Warren v. Susman

Decision Date24 March 1915
Docket Number175.
PartiesWARREN ET UX. v. SUSMAN ET AL.
CourtNorth Carolina Supreme Court

Appeal from Superior Court, Pamlico County; Peebles, Judge.

Action by G. W. Warren and wife against B. L. Susman and others. From a judgment for plaintiffs, defendants appeal. Affirmed.

Where a mortgagee brought in the property at foreclosure for less than its value, the mortgagor may either have the sale set aside or recover the difference between the foreclosure price and the value of the property.

This action was brought to recover the value of certain mules and land sold by defendant, the Washington Horse Exchange Company, under a mortgage given by the defendant to it. There is a power of sale in the mortgage, but it is restricted to the land. It was executed to secure $500, the price of the two mules, for which two notes of $250 each were given on March 9, 1910, one payable November 1, 1910, and the other on November 1, 1911. The transaction took place in Pamlico county where the land is situated and where the mortgage was registered. Plaintiff changed his residence to Carteret county and carried the mules with him. They were seized by the defendant, the mortgagee, carried to Washington, Beaufort county, N. C., and there sold at public outcry for $225. The land was afterwards sold in Pamlico in like manner and bought by the defendant, the mortgagee, through an agent, for $325. The jury returned the following verdict:

"1. What was the value of the mules described in the complaint at the time the said mules were taken into the possession of the defendant, Susman, and the Washington Horse Exchange Company? Answer: $500.00.

2. What is the highest fair hiring or rental value of said mules? Answer: $50.00 per year.

3. What was the value of the lands described in the complaint at the time the same was taken into the possession of the defendants? Answer: $800.00.

4. What is the highest rental value of said lands since the defendants took the same into their possession?
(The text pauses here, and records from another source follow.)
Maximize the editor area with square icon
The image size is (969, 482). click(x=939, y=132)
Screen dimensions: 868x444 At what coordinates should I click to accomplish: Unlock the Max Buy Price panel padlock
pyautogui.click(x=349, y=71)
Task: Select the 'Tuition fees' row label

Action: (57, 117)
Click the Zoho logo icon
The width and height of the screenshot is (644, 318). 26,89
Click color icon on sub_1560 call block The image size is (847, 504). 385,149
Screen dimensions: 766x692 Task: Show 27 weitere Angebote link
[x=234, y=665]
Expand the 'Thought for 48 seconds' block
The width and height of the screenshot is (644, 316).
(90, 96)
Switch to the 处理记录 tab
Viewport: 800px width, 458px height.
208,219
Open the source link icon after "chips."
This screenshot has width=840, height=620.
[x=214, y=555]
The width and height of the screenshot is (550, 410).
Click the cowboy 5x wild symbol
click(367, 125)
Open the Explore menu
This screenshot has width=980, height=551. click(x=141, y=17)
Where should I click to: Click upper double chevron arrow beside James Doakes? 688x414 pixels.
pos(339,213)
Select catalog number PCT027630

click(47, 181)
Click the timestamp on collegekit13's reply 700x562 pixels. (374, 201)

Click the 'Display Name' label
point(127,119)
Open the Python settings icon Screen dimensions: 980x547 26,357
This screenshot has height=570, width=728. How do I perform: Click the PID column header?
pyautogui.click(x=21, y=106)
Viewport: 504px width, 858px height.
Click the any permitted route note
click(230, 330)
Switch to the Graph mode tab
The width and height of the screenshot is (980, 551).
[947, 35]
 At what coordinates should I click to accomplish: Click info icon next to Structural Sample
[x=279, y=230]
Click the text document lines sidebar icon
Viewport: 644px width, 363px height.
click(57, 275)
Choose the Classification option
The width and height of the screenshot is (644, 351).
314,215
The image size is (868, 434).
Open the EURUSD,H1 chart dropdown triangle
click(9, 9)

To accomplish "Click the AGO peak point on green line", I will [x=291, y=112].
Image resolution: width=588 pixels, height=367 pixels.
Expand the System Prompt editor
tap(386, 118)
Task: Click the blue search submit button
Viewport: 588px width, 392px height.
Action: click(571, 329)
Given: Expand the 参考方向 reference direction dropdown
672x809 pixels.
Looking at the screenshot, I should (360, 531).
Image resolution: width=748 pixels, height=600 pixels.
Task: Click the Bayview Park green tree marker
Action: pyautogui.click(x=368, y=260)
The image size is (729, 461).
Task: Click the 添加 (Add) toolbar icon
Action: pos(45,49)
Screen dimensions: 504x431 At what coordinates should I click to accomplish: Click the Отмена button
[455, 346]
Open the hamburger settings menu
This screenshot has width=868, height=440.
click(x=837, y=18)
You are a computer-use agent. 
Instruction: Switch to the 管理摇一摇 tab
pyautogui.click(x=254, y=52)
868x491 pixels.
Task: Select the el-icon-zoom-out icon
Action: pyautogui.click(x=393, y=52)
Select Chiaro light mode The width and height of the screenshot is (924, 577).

Answer $25.00 per year.

5. Did E. L. Stewart buy in said lands for the Washington Horse Exchange Company? Answer: Yes.

6. Did said Stewart pay any money for said lands? Answer No."

Judgment was entered on the verdict, and defendant appealed.

Brown J., dissenting.

Z. V Rawls, of Bayboro, and Small, MacLean, Bragaw & Rodman, of Washington, N. C., for appellants.

Abernethy & Davis, of Beaufort, for appellees.

WALKER J. (after stating the facts as above).

The mortgage had no power of sale as to the mules, and when the defendant seized and sold them to a third party, it amounted to a conversion and rendered them liable to the plaintiff for their real value. Otherwise, if the defendant had sold them regularly under a decree of court or under some authority given to that end. Bird v. Davis, 14 N. J. Eq. 467. The jury have found that the mules did not bring a fair price at the sale made by the defendant, but, on the contrary, were worth more than twice the amount they brought at the sale. The defendant is also liable for the value of any use of the mules by it.

As to the land, defendant bought it for itself, though it acted indirectly by an agent. It is the same in equity as if it had bought in its own name. Whitehead v. Hellen, 76 N.C. 99. The plaintiff could elect to have the sale set aside and the property returned to the trust fund, or recover of the defendant, who had sold and bought at the same time, in breach of his trust, the value of the land, where the trustee insists on the validity of the sale and his right to retain the property, and has conveyed it to a third person whose title he also insists is unassailable; otherwise the trustee would be allowed to speculate upon his trust and make an unfair profit out of it, which will not be tolerated by a court of equity. This is held to be the rule in Froneberger v. Lewis, 79 N.C. 426, where the subject is fully discussed. Huston v. Cassidy, 14 N. J. Eq. 320; Smith v. Drake, 23 N. J. Eq. 302. The cestui que trust, in making his election, is not required, in such circumstances, to take the property upon his trustee's terms, or at a price fixed by him, but equity requires that if the trustee elects to stand upon his right as purchaser, instead of surrendering the property to the beneficiary, he must pay the reasonable value of the land, or a fair compensation for the breach of his trust, and this, with greater reason, is true where the trustee has himself subsequently conveyed the land to a bona fide purchaser for value and without notice. Sprinkle v. Wellborn, 140 N.C. 163, 52 S.E. 666, 3 L. R. A. (N. S.) 174, 111 Am. St. Rep. 827; Froneberger v. Lewis, supra. When Froneberger v. Lewis was before this court the first time (70 N.C. 456) the court said:

"It is against the policy of the law to allow an administrator to buy at his own sale. And when he does so, those interested have their election to treat the sale as a nullity--in this case to have the sale set aside and a new sale ordered--or to let the sale stand, and demand a full price" (citing Ryden v. Jones, 8 N. C. 497, 9 Am. Dec. 660, and the trustee was charged accordingly in that case, even though the cestui que trust was present at the sale and assented to it).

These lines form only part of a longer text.